During his first season in the Twin Cities, Kevin Martin displayed propensities for both the magnificent and the maddening.
Although he’s somewhat past his prime, the 31-year-old shooting guard did what the Timberwolves signed him to do — score points, hit 3s, get to the foul stripe. When it came to these facets, Martin achieved.
But he didn’t overachieve.
Rarely did Martin take over a game by himself. It was even less commonplace to see him make any semblance of a defensive play.
In short, Minnesota got exactly what it expected when Martin came here in a four-year, sign-and-trade deal worth $28 million.
The only more reliable scorer than Martin on the Timberwolves’ roster was voted in as an All-Star starter. Complementing Kevin Love’s inside-outside game, Martin relished the starting role he didn’t have during 2012-13 in Oklahoma City. His 19.1 points per game were his most since 2010-11, his first of two seasons in Houston, and only eight times in 68 games played did he fail to reach double figures. The shifty, 6-foot-7, 185-pound sharpshooter aggravated defenders with his unorthodox form and ability to draw fouls and convert at the foul stripe. Martin made 89 percent of his free throws for a third straight season, ranking fourth in the NBA at the end of the regular season.
3-point shooting: B
The No. 1 reason president of basketball operations Flip Saunders maneuvered for Martin’s services is his ability to hit the 3-point shot. At 30.5 percent last season, Minnesota posted one of the worst 3-point clips in league history and ranked dead last in the NBA. Martin came in and hit a respectable 38.7 percent of his 3s, tops on his new team. But that mark is about four percent worse than last year — and with the Thunder, Martin took 371 3s compared to 297 this season. The Timberwolves, meanwhile, improved only marginally from distance; their 34.1 percent clip ranked 26th in the league.
No one expected Martin, long reputed for playing lackluster defense, to reunite with coach Rick Adelman — previously his coach in Sacramento and Houston — and suddenly become a lockdown stopper. But any professional athlete making a seven-figure salary is expected to at least try. The occasional Martin steal (he averaged one per game) registered as surprising, because he often stuck with his charge on the perimeter for a brief moment before allowing the bigs behind him to try and protect the rim. With Minnesota lacking a viable paint defender in its starting lineup, the Timberwolves yielded an opponent field-goal percentage of 47.1 percent that tied for second-worst in the NBA. That problem goes way beyond Martin, but he certainly played a part therein.

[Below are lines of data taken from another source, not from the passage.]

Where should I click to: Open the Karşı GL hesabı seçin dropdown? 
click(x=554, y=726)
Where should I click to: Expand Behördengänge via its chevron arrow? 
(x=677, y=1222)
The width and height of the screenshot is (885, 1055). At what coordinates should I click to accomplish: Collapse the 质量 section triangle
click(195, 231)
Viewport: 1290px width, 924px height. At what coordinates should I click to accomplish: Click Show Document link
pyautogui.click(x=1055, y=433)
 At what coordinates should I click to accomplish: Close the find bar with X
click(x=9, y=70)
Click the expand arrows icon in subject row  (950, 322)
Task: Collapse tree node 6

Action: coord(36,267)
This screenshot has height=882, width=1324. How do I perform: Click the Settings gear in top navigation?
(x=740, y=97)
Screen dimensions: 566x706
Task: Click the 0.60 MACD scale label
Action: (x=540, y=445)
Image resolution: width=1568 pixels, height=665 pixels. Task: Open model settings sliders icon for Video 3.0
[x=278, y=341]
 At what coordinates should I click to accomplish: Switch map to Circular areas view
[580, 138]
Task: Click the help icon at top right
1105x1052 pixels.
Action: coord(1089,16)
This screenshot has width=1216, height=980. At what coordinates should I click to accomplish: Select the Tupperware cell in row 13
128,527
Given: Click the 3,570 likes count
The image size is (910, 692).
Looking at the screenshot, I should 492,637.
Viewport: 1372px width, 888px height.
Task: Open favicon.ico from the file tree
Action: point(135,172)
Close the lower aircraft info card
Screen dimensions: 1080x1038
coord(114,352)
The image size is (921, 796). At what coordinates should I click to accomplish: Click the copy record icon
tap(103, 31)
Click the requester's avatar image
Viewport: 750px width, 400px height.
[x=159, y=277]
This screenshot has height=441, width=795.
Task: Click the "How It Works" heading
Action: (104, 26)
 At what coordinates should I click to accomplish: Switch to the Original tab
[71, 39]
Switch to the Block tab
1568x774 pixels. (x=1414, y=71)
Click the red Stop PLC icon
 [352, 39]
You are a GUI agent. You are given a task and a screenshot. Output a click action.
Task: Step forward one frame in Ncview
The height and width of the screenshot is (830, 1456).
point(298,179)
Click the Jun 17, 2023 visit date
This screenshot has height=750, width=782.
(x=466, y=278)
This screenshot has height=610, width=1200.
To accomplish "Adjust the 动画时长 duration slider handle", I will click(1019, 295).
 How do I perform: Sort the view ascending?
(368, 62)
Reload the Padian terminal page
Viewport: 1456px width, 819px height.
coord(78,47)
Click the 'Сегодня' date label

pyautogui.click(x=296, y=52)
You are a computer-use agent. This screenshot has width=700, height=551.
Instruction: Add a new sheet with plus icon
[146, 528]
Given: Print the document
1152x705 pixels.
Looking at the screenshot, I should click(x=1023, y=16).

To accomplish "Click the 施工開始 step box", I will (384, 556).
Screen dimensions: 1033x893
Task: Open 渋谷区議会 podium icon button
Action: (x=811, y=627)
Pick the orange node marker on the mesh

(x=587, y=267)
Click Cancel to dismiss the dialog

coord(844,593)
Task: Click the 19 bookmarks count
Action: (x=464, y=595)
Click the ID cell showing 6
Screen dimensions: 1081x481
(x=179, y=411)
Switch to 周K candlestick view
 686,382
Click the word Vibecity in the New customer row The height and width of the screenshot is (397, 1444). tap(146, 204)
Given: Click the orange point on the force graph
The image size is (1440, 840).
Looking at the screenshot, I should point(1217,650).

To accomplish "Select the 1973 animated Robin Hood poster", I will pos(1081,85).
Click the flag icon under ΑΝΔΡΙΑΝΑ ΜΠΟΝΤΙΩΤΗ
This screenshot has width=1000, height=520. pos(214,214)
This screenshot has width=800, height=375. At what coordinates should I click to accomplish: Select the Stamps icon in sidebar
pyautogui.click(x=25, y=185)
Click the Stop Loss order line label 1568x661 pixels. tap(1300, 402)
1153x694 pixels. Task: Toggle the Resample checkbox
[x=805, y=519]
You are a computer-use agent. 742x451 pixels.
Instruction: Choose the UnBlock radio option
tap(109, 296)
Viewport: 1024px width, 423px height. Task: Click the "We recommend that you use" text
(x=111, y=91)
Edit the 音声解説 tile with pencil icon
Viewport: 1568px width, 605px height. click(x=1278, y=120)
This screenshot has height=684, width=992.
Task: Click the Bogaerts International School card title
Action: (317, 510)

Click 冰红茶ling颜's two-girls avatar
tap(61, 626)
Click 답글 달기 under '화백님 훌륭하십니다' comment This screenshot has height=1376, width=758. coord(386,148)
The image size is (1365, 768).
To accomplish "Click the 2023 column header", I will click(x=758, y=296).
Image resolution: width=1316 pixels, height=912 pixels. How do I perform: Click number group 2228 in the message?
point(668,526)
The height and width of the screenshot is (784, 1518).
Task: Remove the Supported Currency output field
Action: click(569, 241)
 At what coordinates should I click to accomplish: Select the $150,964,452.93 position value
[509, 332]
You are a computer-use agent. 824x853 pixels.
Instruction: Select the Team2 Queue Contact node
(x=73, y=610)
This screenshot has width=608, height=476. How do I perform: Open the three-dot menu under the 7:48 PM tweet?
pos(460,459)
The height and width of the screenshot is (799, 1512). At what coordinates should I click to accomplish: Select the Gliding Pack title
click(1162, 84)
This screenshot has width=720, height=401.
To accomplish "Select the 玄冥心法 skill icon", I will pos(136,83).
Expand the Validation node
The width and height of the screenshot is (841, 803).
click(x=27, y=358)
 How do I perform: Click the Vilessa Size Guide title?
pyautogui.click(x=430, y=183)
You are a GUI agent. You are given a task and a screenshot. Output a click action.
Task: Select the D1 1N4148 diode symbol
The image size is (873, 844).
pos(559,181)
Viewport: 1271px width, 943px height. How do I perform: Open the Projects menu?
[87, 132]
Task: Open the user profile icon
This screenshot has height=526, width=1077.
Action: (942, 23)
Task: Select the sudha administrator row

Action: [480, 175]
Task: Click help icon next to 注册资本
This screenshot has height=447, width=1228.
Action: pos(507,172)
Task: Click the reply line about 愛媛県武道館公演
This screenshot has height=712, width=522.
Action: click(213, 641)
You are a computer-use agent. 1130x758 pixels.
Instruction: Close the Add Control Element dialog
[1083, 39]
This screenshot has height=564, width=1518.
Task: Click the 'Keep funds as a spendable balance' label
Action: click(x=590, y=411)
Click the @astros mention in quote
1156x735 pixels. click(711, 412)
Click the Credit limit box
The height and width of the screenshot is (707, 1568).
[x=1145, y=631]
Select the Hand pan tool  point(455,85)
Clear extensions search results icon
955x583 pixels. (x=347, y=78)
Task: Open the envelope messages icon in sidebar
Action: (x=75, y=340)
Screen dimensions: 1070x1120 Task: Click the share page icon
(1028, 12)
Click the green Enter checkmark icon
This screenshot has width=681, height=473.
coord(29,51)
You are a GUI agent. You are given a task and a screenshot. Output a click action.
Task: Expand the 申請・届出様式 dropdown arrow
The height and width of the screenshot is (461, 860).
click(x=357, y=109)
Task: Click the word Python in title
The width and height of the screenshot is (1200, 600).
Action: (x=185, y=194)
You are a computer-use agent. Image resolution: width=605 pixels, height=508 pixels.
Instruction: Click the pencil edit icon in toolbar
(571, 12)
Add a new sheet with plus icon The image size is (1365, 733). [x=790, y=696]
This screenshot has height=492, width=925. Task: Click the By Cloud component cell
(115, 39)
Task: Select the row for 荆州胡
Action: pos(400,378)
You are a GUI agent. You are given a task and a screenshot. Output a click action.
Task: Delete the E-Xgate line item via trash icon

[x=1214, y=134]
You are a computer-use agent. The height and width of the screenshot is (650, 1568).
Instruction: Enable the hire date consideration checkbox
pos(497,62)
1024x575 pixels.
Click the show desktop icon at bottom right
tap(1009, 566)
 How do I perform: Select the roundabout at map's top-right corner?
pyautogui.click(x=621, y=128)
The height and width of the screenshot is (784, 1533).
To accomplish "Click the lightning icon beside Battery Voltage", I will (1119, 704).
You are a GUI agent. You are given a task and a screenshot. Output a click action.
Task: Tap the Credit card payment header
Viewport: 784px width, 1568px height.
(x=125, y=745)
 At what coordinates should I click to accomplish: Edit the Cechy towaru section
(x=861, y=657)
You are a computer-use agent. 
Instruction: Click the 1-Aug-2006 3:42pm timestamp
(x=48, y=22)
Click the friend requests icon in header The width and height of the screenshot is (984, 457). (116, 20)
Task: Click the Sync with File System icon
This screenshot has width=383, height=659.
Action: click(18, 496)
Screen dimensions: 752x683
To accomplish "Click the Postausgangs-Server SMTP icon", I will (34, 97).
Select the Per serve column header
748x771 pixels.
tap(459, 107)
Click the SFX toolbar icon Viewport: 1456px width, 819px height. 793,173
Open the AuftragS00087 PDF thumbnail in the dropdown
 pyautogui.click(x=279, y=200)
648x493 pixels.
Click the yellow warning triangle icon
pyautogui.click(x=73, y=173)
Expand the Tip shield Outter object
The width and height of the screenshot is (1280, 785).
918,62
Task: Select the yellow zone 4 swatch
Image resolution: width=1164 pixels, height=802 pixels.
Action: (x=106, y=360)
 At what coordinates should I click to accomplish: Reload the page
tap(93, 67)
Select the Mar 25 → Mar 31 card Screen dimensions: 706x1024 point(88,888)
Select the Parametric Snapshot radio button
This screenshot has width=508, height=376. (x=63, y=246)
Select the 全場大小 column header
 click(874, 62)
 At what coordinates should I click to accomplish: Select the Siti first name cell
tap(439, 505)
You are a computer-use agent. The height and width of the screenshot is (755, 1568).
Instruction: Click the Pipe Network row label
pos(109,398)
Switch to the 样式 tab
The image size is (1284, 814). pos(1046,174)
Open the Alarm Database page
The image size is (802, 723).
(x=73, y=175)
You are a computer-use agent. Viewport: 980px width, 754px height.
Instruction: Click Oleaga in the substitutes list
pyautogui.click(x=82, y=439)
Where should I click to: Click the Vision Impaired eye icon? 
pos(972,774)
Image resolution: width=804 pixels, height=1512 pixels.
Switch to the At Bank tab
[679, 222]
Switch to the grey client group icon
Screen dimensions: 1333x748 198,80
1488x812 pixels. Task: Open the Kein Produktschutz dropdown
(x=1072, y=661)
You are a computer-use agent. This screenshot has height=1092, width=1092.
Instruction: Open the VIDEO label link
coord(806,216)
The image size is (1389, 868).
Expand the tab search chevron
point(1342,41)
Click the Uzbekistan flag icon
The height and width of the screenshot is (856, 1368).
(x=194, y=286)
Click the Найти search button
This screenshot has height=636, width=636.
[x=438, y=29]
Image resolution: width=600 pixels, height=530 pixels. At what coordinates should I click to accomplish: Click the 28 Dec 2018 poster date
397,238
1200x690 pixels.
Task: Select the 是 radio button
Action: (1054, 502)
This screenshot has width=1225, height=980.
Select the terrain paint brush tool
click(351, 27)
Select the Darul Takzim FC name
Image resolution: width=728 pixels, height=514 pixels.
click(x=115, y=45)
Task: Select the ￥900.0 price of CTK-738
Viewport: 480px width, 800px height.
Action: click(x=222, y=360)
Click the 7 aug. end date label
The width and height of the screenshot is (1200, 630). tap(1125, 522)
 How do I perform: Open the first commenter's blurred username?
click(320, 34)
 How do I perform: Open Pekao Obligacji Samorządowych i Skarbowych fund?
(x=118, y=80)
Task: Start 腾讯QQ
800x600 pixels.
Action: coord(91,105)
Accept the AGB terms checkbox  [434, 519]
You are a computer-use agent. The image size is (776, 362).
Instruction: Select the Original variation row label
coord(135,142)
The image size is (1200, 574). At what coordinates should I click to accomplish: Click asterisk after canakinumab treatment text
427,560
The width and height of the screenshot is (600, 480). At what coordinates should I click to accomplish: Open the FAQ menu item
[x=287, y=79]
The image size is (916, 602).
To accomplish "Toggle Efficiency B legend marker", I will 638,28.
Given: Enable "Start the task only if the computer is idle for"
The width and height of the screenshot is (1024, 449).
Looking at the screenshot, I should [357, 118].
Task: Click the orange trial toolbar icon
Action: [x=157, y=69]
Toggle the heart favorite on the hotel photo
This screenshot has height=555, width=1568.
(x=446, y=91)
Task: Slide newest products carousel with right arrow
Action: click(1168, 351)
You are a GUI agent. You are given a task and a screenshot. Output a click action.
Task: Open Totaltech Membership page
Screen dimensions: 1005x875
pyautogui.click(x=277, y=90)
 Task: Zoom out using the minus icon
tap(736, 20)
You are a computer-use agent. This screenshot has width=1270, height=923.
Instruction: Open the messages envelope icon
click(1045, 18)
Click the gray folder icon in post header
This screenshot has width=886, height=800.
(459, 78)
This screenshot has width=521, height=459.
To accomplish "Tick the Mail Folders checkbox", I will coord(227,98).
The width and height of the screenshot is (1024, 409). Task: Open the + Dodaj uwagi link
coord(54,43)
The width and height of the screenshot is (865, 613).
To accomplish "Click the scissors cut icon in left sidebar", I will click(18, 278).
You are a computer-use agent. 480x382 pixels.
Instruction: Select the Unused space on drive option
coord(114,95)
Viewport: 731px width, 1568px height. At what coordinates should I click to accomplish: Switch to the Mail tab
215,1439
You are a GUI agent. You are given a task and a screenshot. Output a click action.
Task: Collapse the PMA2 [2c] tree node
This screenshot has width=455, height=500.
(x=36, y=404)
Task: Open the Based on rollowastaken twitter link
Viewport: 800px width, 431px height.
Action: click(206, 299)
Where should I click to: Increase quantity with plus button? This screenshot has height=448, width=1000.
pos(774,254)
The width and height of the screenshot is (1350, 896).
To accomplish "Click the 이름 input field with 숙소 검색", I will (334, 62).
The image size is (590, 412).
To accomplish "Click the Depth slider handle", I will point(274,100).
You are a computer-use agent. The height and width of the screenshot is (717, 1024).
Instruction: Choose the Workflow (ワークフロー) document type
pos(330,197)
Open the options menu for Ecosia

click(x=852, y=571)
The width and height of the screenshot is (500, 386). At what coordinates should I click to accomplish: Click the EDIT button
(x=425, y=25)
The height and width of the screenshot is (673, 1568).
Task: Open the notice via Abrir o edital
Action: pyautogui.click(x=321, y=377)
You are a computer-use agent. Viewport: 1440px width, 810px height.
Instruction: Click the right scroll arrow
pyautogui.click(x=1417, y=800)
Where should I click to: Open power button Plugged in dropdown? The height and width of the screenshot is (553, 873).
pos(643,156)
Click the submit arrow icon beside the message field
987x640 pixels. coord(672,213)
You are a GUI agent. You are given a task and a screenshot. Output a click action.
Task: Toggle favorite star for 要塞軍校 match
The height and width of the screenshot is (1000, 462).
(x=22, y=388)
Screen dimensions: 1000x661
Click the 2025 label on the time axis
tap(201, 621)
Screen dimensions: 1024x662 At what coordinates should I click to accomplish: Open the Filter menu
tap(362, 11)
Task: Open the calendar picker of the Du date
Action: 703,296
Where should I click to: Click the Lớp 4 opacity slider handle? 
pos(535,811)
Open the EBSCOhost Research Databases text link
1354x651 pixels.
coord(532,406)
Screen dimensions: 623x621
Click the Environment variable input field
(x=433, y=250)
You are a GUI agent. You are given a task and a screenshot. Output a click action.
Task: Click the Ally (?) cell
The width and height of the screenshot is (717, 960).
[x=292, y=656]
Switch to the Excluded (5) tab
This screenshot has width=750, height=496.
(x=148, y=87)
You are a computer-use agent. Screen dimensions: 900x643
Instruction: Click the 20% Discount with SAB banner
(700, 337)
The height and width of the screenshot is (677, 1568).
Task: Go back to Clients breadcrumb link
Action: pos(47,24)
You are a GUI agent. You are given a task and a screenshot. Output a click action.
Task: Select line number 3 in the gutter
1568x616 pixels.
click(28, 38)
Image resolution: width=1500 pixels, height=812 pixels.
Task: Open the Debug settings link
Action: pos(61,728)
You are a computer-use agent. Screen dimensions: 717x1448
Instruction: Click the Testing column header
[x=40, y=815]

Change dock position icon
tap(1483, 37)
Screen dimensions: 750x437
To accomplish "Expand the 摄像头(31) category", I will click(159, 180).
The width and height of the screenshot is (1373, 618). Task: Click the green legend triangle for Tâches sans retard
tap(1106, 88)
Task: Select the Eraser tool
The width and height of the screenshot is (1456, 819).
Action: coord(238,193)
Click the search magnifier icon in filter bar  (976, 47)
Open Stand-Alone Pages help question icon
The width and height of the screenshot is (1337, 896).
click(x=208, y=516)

Overall, Martin’s first go-round in the Minnesota lineup was adequate. He served as the volume shooter the Timberwolves desperately needed before 2013-14, but not much else. Though, skilled, he’s limited, incapable of consistently changing the dynamic of a game all by himself. For that reason, his contract would suggest Saunders overpaid him — though the former coach argues everyone in the increasingly popular NBA makes more than he may be worth. Martin has three seasons left on his deal, but having played 10 seasons and admitting he’s not feeling as young as he used to, it’s unclear how many of those years he’ll play out before mulling retirement.